The National Water Model writes a new NetCDF file for each hour, resulting in 8760 files for a year! Here's how we are convering bunchs of little NetCDF files to Zarr.
In theory, this would be a simple as:
import xarray as xr
ds = xr.open_mfdataset('*.nc')
ds.to_zarr('all_nc.zarr', consolidated=True)
In practice, we usually want to rechunk and xarray has issues with certain NetCDF elements, and it's a bit more complicated....
import numpy as np
import xarray as xr
import pandas as pd
import numcodecs
from dask.distributed import Client, progress, LocalCluster
Build a list of filenames for open_mfdataset
dates = pd.date_range(start='2017-01-01 00:00',end='2017-12-31 23:00', freq='1h')
files = ['./nc/{}/{}.CHRTOUT_DOMAIN1.comp'.format(date.strftime('%Y'),date.strftime('%Y%m%d%H%M')) for date in dates]
len(files)
8760
dset = xr.open_dataset(files[0])
dset
<xarray.Dataset> Dimensions: (feature_id: 2729077, reference_time: 1, time: 1) Coordinates: * time (time) datetime64[ns] 2017-01-01 * reference_time (reference_time) datetime64[ns] 2016-10-01 * feature_id (feature_id) int32 101 179 181 ... 1180001803 1180001804 latitude (feature_id) float32 ... longitude (feature_id) float32 ... Data variables: crs |S1 ... order (feature_id) int32 ... elevation (feature_id) float32 ... streamflow (feature_id) float64 ... q_lateral (feature_id) float64 ... velocity (feature_id) float64 ... qSfcLatRunoff (feature_id) float64 ... qBucket (feature_id) float64 ... qBtmVertRunoff (feature_id) float64 ... Attributes: featureType: timeSeries proj4: +proj=lcc +units=m +a=6370000.0 +b=6370000.0 ... model_initialization_time: 2016-10-01_00:00:00 station_dimension: feature_id model_output_valid_time: 2017-01-01_00:00:00 model_total_valid_times: 2208 stream_order_output: 1 cdm_datatype: Station Conventions: CF-1.6 code_version: v5.1.0-alpha11 model_output_type: channel_rt model_configuration: retrospective dev_OVRTSWCRT: 1 dev_NOAH_TIMESTEP: 3600 dev_channel_only: 0 dev_channelBucket_only: 0 dev: dev_ prefix indicates development/internal me...
A nice chunk size for object storage is on the order of 100Mb.
time_chunk_size = 672
feature_chunk_size = 30000
len(files)/time_chunk_size
13.035714285714286
nchunks = len(dset.feature_id)/feature_chunk_size
nchunks
90.96923333333334
nt_chunks = int(np.ceil(len(files)/time_chunk_size))
nt_chunks
14
(time_chunk_size * feature_chunk_size )*8 / 1e6
161.28
... Close enough to 100Mb
Create a function to drop stuff that messes up open_mfdataset
def drop_coords(ds):
ds = ds.drop(['reference_time','feature_id', 'crs'])
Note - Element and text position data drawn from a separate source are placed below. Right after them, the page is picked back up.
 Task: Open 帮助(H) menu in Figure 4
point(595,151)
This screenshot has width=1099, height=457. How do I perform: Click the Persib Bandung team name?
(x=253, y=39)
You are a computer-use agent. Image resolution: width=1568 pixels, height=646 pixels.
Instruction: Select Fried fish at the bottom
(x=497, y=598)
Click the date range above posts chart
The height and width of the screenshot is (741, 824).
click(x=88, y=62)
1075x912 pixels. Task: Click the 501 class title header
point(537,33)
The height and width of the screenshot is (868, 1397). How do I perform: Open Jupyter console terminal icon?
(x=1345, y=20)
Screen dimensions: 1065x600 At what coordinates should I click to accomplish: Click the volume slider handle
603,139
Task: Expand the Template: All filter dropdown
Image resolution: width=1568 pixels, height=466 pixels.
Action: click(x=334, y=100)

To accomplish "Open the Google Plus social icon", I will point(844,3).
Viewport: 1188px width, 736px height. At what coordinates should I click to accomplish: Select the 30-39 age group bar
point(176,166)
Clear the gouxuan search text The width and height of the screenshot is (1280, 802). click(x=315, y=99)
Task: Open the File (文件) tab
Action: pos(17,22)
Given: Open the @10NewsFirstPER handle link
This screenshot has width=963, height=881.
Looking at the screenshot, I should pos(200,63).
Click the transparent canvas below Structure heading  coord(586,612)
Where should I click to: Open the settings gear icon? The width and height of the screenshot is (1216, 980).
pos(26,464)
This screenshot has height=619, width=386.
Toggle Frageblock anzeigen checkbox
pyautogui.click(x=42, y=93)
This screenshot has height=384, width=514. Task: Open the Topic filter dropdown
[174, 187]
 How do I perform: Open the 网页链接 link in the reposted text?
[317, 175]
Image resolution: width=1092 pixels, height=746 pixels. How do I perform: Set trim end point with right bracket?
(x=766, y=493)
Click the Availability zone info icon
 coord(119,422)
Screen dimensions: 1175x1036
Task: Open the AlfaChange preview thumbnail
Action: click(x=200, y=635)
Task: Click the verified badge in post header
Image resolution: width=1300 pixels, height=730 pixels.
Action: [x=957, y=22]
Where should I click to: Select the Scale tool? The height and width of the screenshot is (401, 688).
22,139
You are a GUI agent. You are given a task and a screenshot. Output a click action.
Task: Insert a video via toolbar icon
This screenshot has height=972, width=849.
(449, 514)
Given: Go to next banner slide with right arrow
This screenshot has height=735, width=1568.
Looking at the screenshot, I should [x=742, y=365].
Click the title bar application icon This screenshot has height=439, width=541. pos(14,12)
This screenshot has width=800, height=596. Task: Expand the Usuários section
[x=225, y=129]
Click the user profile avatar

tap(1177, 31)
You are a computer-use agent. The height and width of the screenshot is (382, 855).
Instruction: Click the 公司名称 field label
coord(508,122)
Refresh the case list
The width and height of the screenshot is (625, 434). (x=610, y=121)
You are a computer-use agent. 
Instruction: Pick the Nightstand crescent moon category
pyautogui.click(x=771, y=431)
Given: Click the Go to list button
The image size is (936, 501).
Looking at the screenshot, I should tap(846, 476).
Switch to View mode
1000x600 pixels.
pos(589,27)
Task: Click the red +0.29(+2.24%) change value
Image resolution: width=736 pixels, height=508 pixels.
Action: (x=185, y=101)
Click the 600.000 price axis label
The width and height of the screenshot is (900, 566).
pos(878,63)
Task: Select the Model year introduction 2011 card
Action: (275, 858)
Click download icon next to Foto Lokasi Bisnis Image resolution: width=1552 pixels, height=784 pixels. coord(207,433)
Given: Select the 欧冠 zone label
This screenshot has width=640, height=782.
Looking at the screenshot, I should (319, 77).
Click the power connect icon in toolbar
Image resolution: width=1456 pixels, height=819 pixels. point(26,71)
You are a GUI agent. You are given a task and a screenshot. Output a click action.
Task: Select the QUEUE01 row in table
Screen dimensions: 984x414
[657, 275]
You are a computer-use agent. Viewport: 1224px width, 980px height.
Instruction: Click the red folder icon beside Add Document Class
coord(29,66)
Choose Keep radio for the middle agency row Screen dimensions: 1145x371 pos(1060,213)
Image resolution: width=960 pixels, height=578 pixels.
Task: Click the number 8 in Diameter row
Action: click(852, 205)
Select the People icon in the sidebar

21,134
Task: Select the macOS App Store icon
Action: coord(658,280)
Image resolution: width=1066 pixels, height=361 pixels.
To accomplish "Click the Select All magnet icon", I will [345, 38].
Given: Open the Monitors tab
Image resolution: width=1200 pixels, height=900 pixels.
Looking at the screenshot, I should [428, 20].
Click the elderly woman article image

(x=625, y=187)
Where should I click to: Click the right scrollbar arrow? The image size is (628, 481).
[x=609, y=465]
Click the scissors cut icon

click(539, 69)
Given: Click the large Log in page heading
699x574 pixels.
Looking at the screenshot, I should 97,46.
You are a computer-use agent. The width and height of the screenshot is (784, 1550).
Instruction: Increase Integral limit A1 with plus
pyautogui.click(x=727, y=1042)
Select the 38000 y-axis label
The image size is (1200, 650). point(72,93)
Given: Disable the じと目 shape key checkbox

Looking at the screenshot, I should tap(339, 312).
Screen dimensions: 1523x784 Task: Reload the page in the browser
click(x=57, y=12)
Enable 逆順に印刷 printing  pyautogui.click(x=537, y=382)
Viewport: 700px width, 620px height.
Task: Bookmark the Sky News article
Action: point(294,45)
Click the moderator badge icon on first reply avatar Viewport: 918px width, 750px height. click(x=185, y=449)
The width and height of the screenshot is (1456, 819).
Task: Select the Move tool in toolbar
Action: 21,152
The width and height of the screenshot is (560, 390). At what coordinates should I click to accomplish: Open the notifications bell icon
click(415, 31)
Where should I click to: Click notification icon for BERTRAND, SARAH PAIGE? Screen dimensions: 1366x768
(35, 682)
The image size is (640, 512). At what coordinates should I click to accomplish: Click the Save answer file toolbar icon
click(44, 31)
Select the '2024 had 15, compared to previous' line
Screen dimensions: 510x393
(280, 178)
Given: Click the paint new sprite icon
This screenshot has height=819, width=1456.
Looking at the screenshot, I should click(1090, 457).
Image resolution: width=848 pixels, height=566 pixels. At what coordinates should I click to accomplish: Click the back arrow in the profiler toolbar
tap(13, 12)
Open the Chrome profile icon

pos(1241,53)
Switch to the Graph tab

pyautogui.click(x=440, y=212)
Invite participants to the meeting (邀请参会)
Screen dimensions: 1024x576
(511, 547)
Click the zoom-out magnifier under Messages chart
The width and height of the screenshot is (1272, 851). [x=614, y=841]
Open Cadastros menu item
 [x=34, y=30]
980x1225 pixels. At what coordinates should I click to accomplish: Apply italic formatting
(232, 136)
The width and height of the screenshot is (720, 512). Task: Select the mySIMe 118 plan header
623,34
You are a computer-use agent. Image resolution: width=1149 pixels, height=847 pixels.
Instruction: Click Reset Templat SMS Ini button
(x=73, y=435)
return ds.reset_coords(drop=True)
Create a local dask cluster
cluster = LocalCluster()
cluster
VBox(children=(HTML(value='<h2>LocalCluster</h2>'), HBox(children=(HTML(value='\n<div>\n <style scoped>\n …
client = Client(cluster)
Tell blosc not to use threads since we are using dask to parallelize
numcodecs.blosc.use_threads = False
Step our way through the dataset, reading one chunk along the time dimension at a time, to avoid dask reading too many chunks before writing and blowing out memory. First time chunk is written to zarr, then others are appended.
%%time
for i in range(nt_chunks):
#for i in range(1):
print(i)
istart = i * time_chunk_size
istop = int(np.min([(i+1) * time_chunk_size, len(files)]))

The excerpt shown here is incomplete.